The power of santri
Ma'had atau pesantren adalah tempat di mana para pencari ilmu berada, tempat di mana seseorang harus bisa menahan rindu kepada keluarganya, tempat di mana terkadang kita merasa menjadi orang yang paling tidak beruntung tinggal di pesantren, karena hampir seluruh waktu harus digunakan untuk belajar dan belajar.
Tapi di sinilah tempat di mana nantinya para orang-orang hebat dilahirkan, oleh karena itu abahku dengan penuh rasa semangat mengantarkanku ke sebuah pesantren besar satu tahun yang lalu.
"Belajar sungguh-sungguh yaa nak." Pesan abahku sebelum pulang.
Aku sudah berjanji pada diriku sendiri untuk belajar sungguh-sungguh di sini, agar kelak menjadi manusia yang berguna untuk semua orang, terutama untuk abahku, untuk almarhumah ibuku dan untuk kedua adik perempuanku.
Sebetulnya sangatlah tidak mudah untuk bisa masuk di pesantren besar ini, setiap tahunnya banyak calon santri yang mendaftar, karena seleksinya cukup sulit banyak pula dari mereka yang tidak beruntung.
Aku salah satu orang yang beruntung, bisa diterima di pondok pesantren besar bernama DARUTTAKWA.

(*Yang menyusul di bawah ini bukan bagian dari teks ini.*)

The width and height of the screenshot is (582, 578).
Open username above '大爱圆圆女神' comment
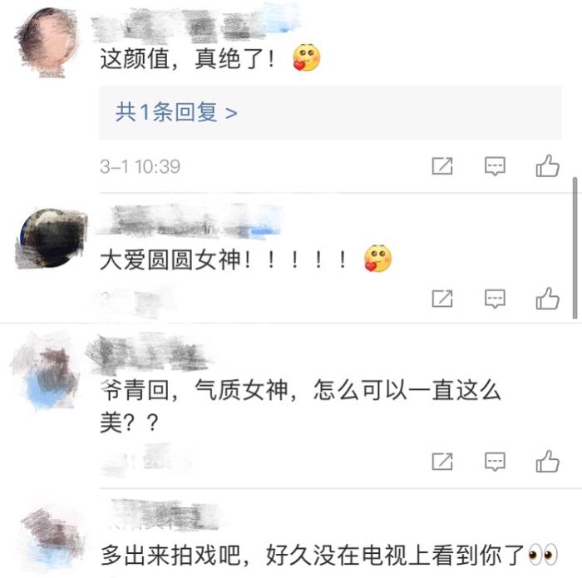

Sebuah pondok pesantren yang bangunannya hampir menjulang tinggi, sangat luas dan semua fasilitasnya hampir memadai.
Pemiliknya pun seorang kiyai besar bernama KH.Gusti, beliu adalah salah satu alumni dari UNIVERSITAS ISLAM MADINAH.
Sore hari setelah selesai melaksanakan shalat ashar berjamaah, sebagian santri sibuk tandif atau bersih-bersih, itupun bagi santri yang mempunyai jadwal piket hari ini, adapun bagu santri yang tidak memiliki jadwal piket, mereka bebas melakukan aktifitas lainnya. Seperti, mengantri untuk mandi, jajan di maksof, bermain bola di mayidan, atau hanya sekedar bercanda tawa saja bersama teman-teman lainnya.
"Ingat Def, waktumu sangat berharga." Bisik hatiku sambil berjalan menuju tempat yang biasanya sepi dan nyaman untuk menghafal.
"Adeef........Adefff....."
Aku mencari asal suara yang berteriak memanggil namaku, dan ternyata mereka teman-temanku. Aku segera menghampiri mereka.
"Madza bika yaa akhi, ada apa kalian memanggilku?" Tanyaku pada mereka.
"La basa akhi, kami hanya memanggil saja." Jawab Dzaki sambil cengengesan.
Sepertinya mereka hanya sedang berkumpul saja, tangannya kosong tanpa buku, padahal mudabir mewajibkan semua santri untuk selalu membawa kamus saku bahasa arab kemana pun mereka pergi, kecuali ke kamar mandi.
"Dari pada kita menganggur, sedangkan waktu kita hanya akan terbuang sia-sia, lebih baik kita menghafal yuuk." Ajakku pada mereka.
"Iyya bener tuh, bukannya nanti malam kelas kita belajar hadits yaa." Ucap Wildan.
"Ohh iyaa, bukannya ente punya hafalan yaaah?" Tanya Dzaki pada Zidan.
"Iyayaa, Zidankan punya hukuman." Ledek Wildan.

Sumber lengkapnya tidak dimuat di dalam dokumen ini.